DOCUMENT SECTION:

╭──

Oundle RocSoc stands for Oundle Rock Society so likely that one of the boys went to the school or had a connection and they pressed up the 200 copies. Never heard these versions so can’t comment but they would be re-recorded when the boys signed to DJM. One sided and plays at 33 RPM.
City Of The Damned / Victimise (1977)
Recycling is the name of the game. Their first single is re-recorded and it’s full of bombast and some earnest singing and playing from Sylvan and the boys but fails to convince. The end of Victimise wouldn’t have sounded out of place on Bat Out Of Hell. Sorry! On the back the boys look suitably punky with spiked hair and zipped t-shirts but the music doesn’t match.
4 Minute Warning Album (1978)
Punk77 says: Produced by Sylvan and apparently released as far away as Brazil, the album is basically the singles minus Street Fighting Man plus 9 other tracks. They are all in the same vein. Sadly the production is weak and the vocals are much too high which means you get a lot of Sylvan’s baritone vibrato.
I struggle to find a single track for redemption but if I was pushed it would be Twilight Jack which sounds like early Roxy Music on speed and which possibly was mooted as a single as an acetate exists of it.
While they may have skimped on the cover, DJM gave the boys a full insider sleeve with all the lyrics on. The only trouble with this is you can see how bad the lyrics are in places.
Others of course others find the album ahead of its time etc etc like below.
Dave Thompson A year too early to ride the synth explosion for which they were most obviously intended, Rikki Sylvan and crew wreaked their revenge with an album full of scything riffs, bitter humor, dystopian violence… Goldmine
Unknown author ‘My name’s Rikki Sylvan’… announces you guessed it ‘Rikki Sylvan’, as the opening instrumental of his debut album shatters to its conclusion… ‘and these are the Last Days Of Earth.’
And we still don?t know whether he was referring to his band, which was indeed called the Last Days Of Earth, or to some unimagined apocalypse that he believed was about to befall us.
But listening through what swiftly established itself among the most powerful albums of 1977-78, it?s not hard to guess which one he thought he meant. The world was about to fall apart, and Rikki Sylvan was here to orchestrate Armageddon. Goldmine
Loaded / Street Fighting Man (1978)
This time recycling the City Of The Damned cover in blue. Maybe this was DJM’s attempt to position the boys as punk rock. Expletive on Loaded meant no airplay and the Rolling Stones’ Street Fighting Man a safe choice of cover in the musical and political zeitgeist, though arguably looking backwards rather than forwards.
Tokyo / Haven’t Got A Face (1978)
This was the way to go. Funky and has a groove, but whereas a singer like Pete Burns had an aggressively strong baritone voice or David Sylvain a highly individual vocal inflection, Sylva has a combination of the both, but his inflection is the vibrato and it’s just plain annoying and overused. This is arguably their best song and in a Simple Minds kind of dancy/alternative way. B side good as well.

╰──

REQUIRED WORK:
- 1) Substitute "the record label" for "DJM" in the review of Rikki Sylvan's records and write out the passage starting at "4 Minute Warning" and ending at "are in places.".
- 2) Proceed with the review of Rikki Sylvan's records from the point at which it stops.

RECORDED INFORMATION:

╭──

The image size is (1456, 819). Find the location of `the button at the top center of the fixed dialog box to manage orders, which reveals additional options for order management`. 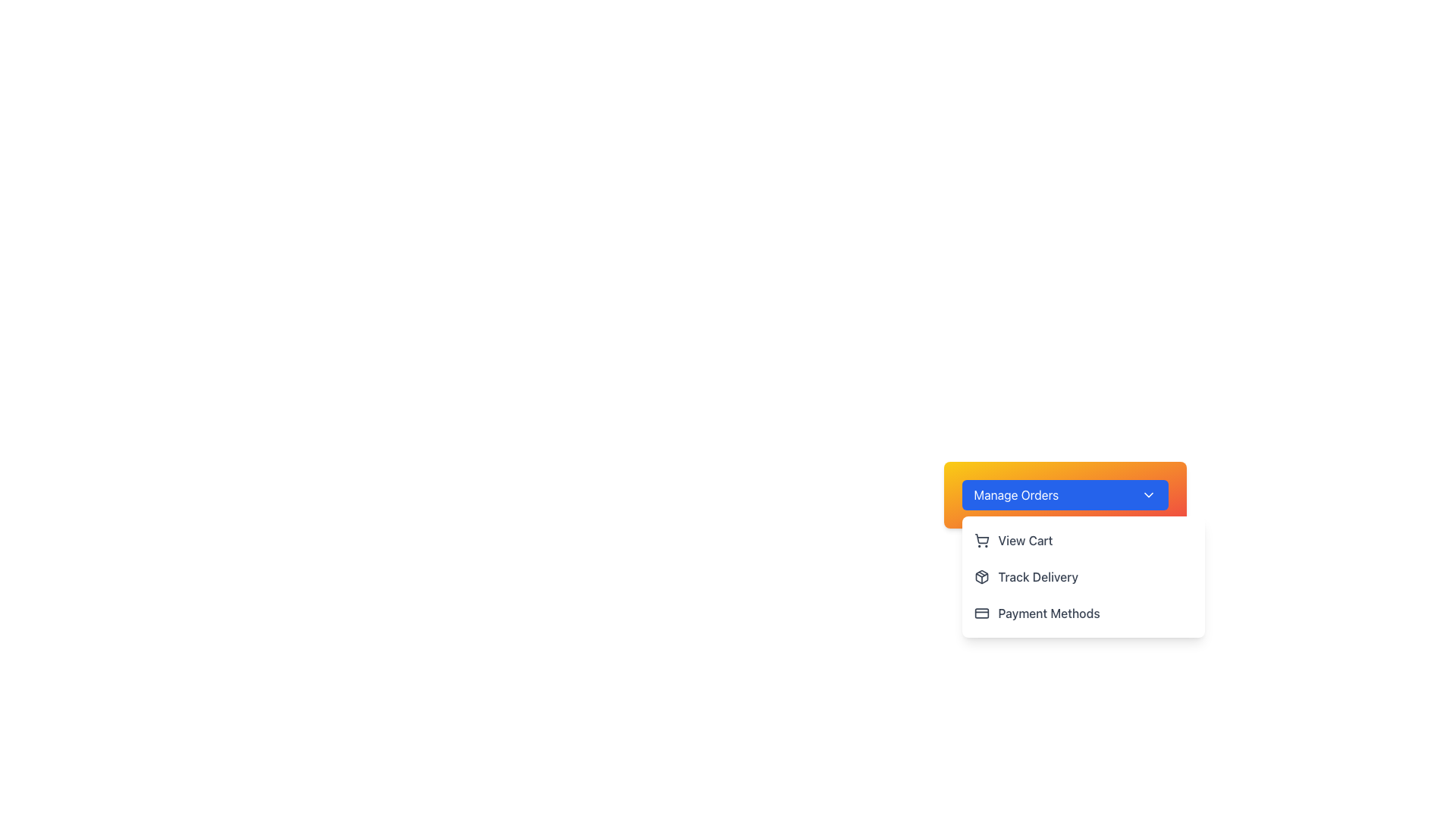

╰──

WRITTEN ANSWERS:
- 1)
4 Minute Warning Album (1978)
Punk77 says: Produced by Sylvan and apparently released as far away as Brazil, the album is basically the singles minus Street Fighting Man plus 9 other tracks. They are all in the same vein. Sadly the production is weak and the vocals are much too high which means you get a lot of Sylvan’s baritone vibrato.
I struggle to find a single track for redemption but if I was pushed it would be Twilight Jack which sounds like early Roxy Music on speed and which possibly was mooted as a single as an acetate exists of it.
While they may have skimped on the cover, the record label gave the boys a full insider sleeve with all the lyrics on. The only trouble with this is you can see how bad the lyrics are in places.

- 2)
1978 UK unreleased Mix Demo Acetate In Tokyo
Haven’t Got A Face – Tokyo B-Side
Tamworth Herald – 10/03/78 – The drummer was an ex Eton schoolboy from very wealthy parents who live in a stately home just outside Tamworth. The local paper did an interview which has a certain unintended comic flavour to it.
Spit and beer
While his Father relaxes to Beethoven and Chopin, surrounded by stately elegance. Hugh Inge-Innes Lillingston’s musical talents are rewarded by fans spitting in his face and throwing beer.
Lieutenant Commander George Inge-Innes LillingstonHugh has the most unlikely of backgrounds for a member of a “New Wave” group that attracts dozens of safety-pinned punk rockers to its concerts. The 21-year-old drummer of “Rikki and the Last Days of Earth” was an Eton boy who gave up his education to play in the punk band.
The family’s home is the 17th century Thorpe Hall, near Tamworth. His father, Lieutenant Commander George Inge-Innes Lillingston, is a gentleman of the Crown Estates …and deputy president of the Country Landowners Association.
Hugh is a likeable rebel and…idealist. The lyrics of the groups records take quite a swipe at the established order of society. Against bureaucracy, red tape and the continual infringement of people’s freedom,” he explained on a visit to his family’s seat – sporting tight jeans and a Last Days of Earth badge and barefoot except for Jesus sandals. He is convinced the world is heading towards chaos. “It’s such a tragic story that we have made such a mess of our technological world,” he said.
IMPALED
Copies of the group’s records – two singles and now an album – show the Earth impaled on a piece of barbed wire. And the traditions of Thorpe Hall would be impaled on Hugh’s idealism if a long-term dream of his ever materialised. He would like to see the hall and its huge estate used for a commune, with every inch of land being turned over to growing food and natural herbs.
“I’ve got enormous respect for my father as a farmer and think he’s done a brilliant job there, but if ever I were in a position to take on the estate I would open it up to more people, “ he said.
The 21-year-old drummer of “Rikki and the Last Days of Earth” was an Eton boy who gave up his education to play in the punk band.“It would be a commune for people prepared to work – and without the hangers-on and all the trappings. I wouldn’t want to start a marijuana farm or anything like that.
“May parents haven’t exactly said they dread the thought. But they are obviously sensitive about something which wouldn’t fit in with their way of life.”
Hugh, now a London maisonette dweller, can’t see their way of life lasting very long anyway. He says that’s because the Government sees land in private possession as representing power. If the spectre of a Thorpe commune doesn’t exactly appeal to father, the group’s music seems to have brought a slightly warmer response.
DELIGHTED
Rikki and the Last Days of Earth“He liked the beat – tapping his feet and slapping his thigh. But I don’t think he pretends to understand,” said the ex-public schoolboy who used to hit the drums with a pop group at Eton. Mr. Inge-Innes Lillingston senior says he’s delighted his eldest son is using his musical talent. The group’s album – Four Minute Warning – is rated by the country landowner as “interesting – as an exposition of what some young people enjoy.
“I must admit I don’t understand a lot of it – as I don’t understand a lot of modern music and modern art. None of it is my preferred music. But that doesn’t mean I have to dislike it.”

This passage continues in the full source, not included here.